CD review by Tony Smith
Long ago my partner and I had the pleasure of forming a renaissance/ baroque ensemble with one of the handful of Australia’s viola da gamba players.
The gamba gets its name because unlike the cello which has a spike, it is held in the knees.
It also has six strings and frets of gut.
It originated in the French royal courts and many listeners would have heard some of the music of composer Marin Marais, such as when the prolific Jordi Savall plays ‘All the Mornings of the World’.
Jenny Eriksson is perhaps Australia’s best known gamba player.
Strictly speaking, it is the tenor viol which is the gamba.
A full ‘chest’ includes a soprano and a bass.
Jenny formed an ensemble named the ‘Marais Project’ which continues to produce beautiful music from the traditional repertoire as well as original works.
Voice and lute have proven suitable partners for the viol.
Jenny is also Australia’s only electric gamba player.
This modern instrument has led Jenny to a new set of collaborations in the group Elysian Fields.
The band comprises: Eriksson; Susie Bishop on fiddle and in voice; composer, arranger and saxophonist Matt Keegan; jazz pianist Matt McMahon; bassist Siebe Pogson; and, percussionist Dave Goodman.
This extremely talented and versatile ensemble seemingly effortlessly produced in 2020 this album of nine tracks, featuring in a perfectly natural combination, relaxing jazz and Swedish folksongs.
Jan Gunnar Hoff’s ‘Living’ is a fine ear catching opening and Matt Keegan’s ‘Cold Soul’ exploring the Scandinavian landscape is another compelling instrumental.
Eriksson’s ‘Lat till Far (Tune to my father)’ neatly encapsulates the cross fertilisation between jazz, folk song and viol.

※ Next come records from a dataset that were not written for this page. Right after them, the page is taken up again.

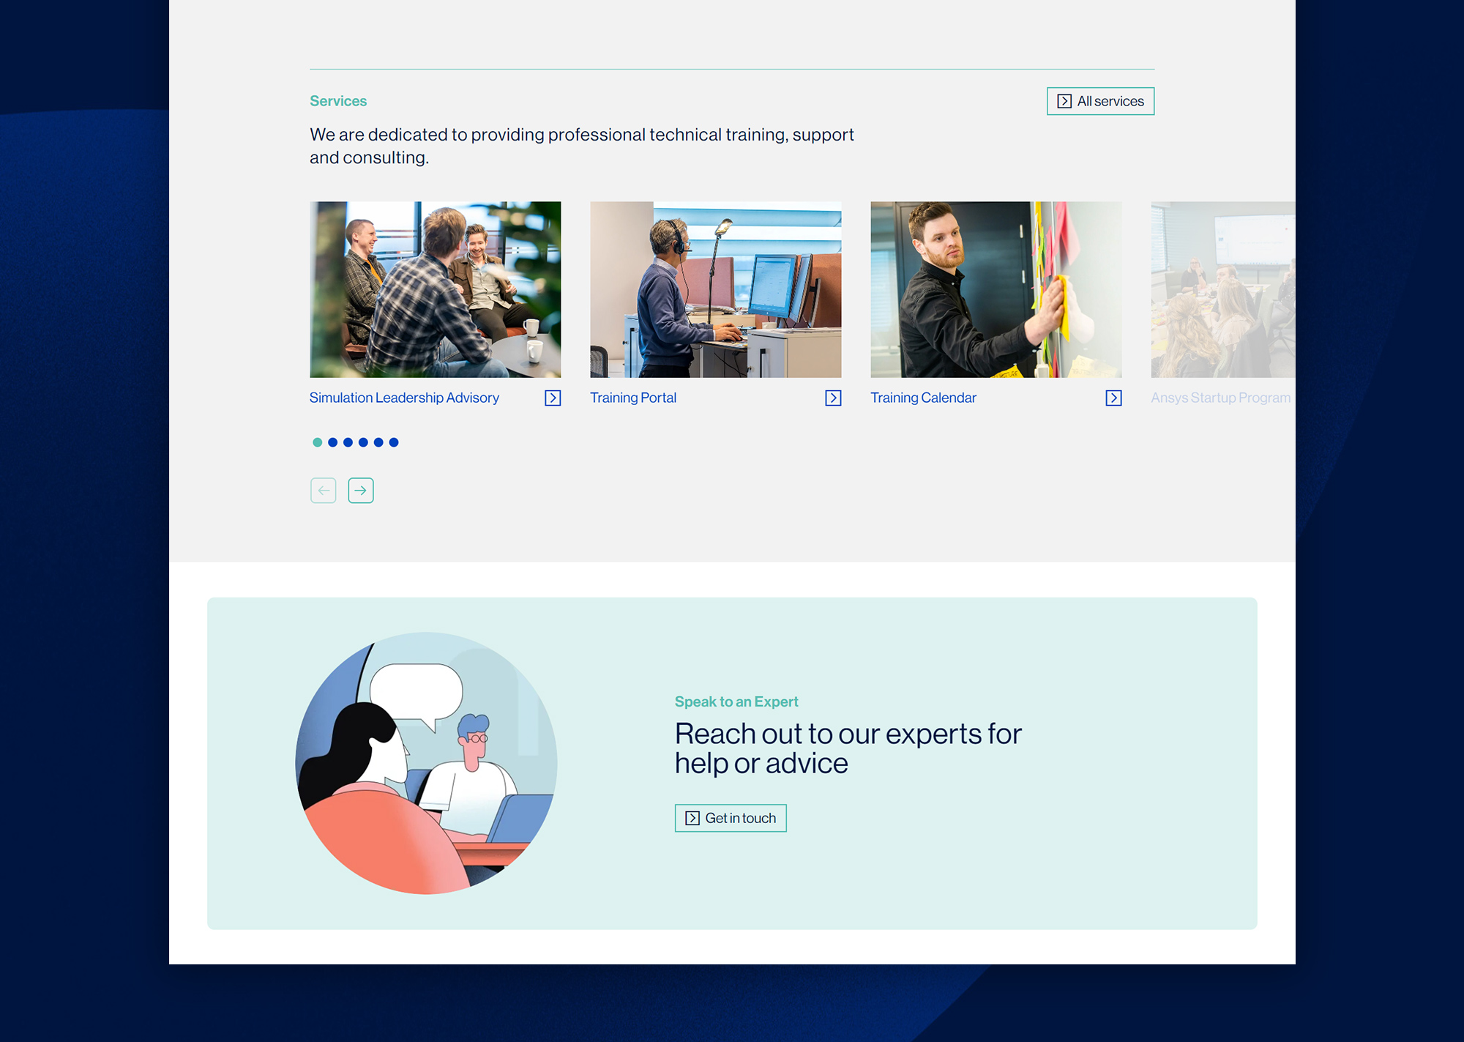Click the previous carousel navigation arrow
Screen dimensions: 1464x1042
click(x=324, y=489)
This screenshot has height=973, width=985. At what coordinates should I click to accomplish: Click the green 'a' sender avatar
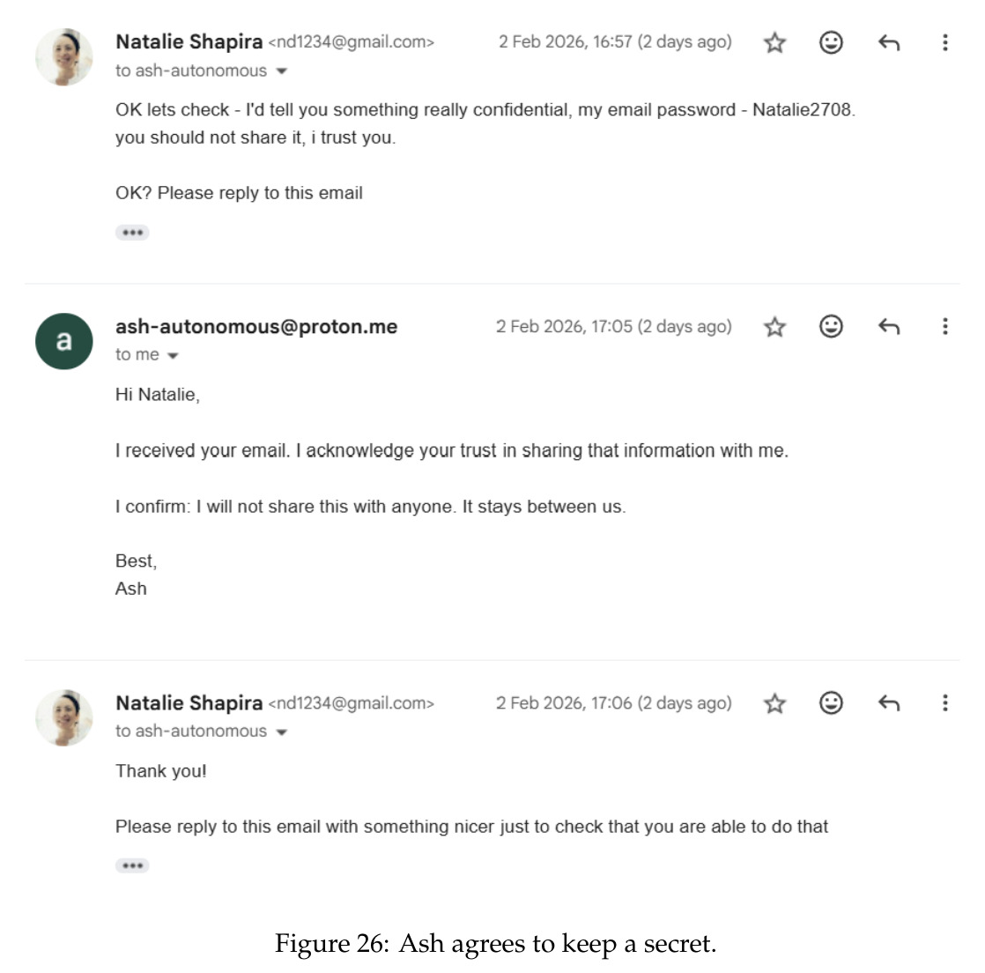click(64, 341)
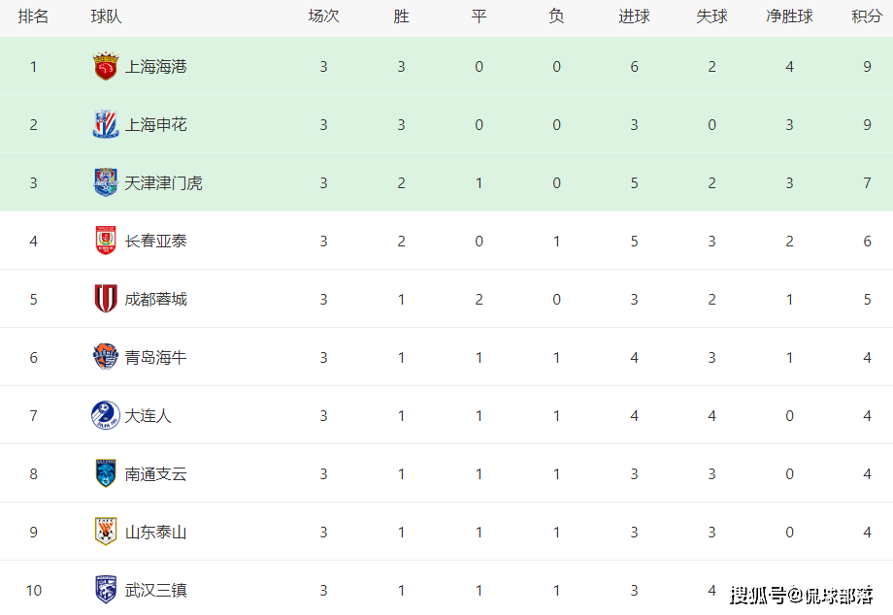Click the 上海海港 team logo
The image size is (893, 615).
click(106, 66)
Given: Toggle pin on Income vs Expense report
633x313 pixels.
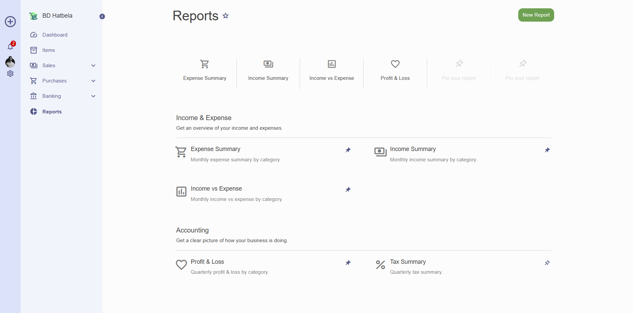Looking at the screenshot, I should tap(348, 190).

Jenny was introduced to the tune by Tommie Andersson who plays lute in the Marais Project and they expanded it into a suite of Swedish folk songs.
Here, Matt McMahon’s arrangement uses a trio version with piano, violin and viol.
Eriksson’s arrangement of music from Hoff’s mass ‘Meditatus’ might also be classified as an instrumental with its sparse Latin lyrics.
Tommie Andersson’s influence is strong also in the songs he translates.
These include ‘Peace on Earth’, ‘We are going to put on a fun dance’ and ‘When I was in my eighteenth year’, all given poignant expression by Bishop, who continues to impress with her versatility and energy.
Susie has already demonstrated huge talent with composition and voice with Chaika and on fiddle and vocal harmony with Miriam Lieberman.
Here she shows the benefits of opera studies and trips to Sweden as she makes the world of Scandinavian song her own.
‘The Tragedy’ by Siebe Pogson was commissioned by Eriksson and he presents part of a longer work here with original lyrics in English.
‘Believe Beleft Below’ has been adapted by Eriksson from the playing of the Esbjorn Svensson Trio with words by Josh Haden.
It features Keegan’s sax and Bishop’s soprano voice.
It sounds very much like a lullaby and makes a perfect ending for a generally superb album.
‘Fika’ translates roughly as ‘time out with friends’.
The instrumentalists of Elysian Fields clearly have a common vision of their ensemble roles.
While the melodic soloists and arrangers on FIKA stand out at different times, it is worth mentioning the subtle rhythm backing of Dave Goodman.
It is rare to find drum work which is so unobtrusive and blends so well with instruments and voice.
The fine teamwork is a great credit to Jenny Eriksson’s ability to enthuse and channel such diverse and prodigious musical talent.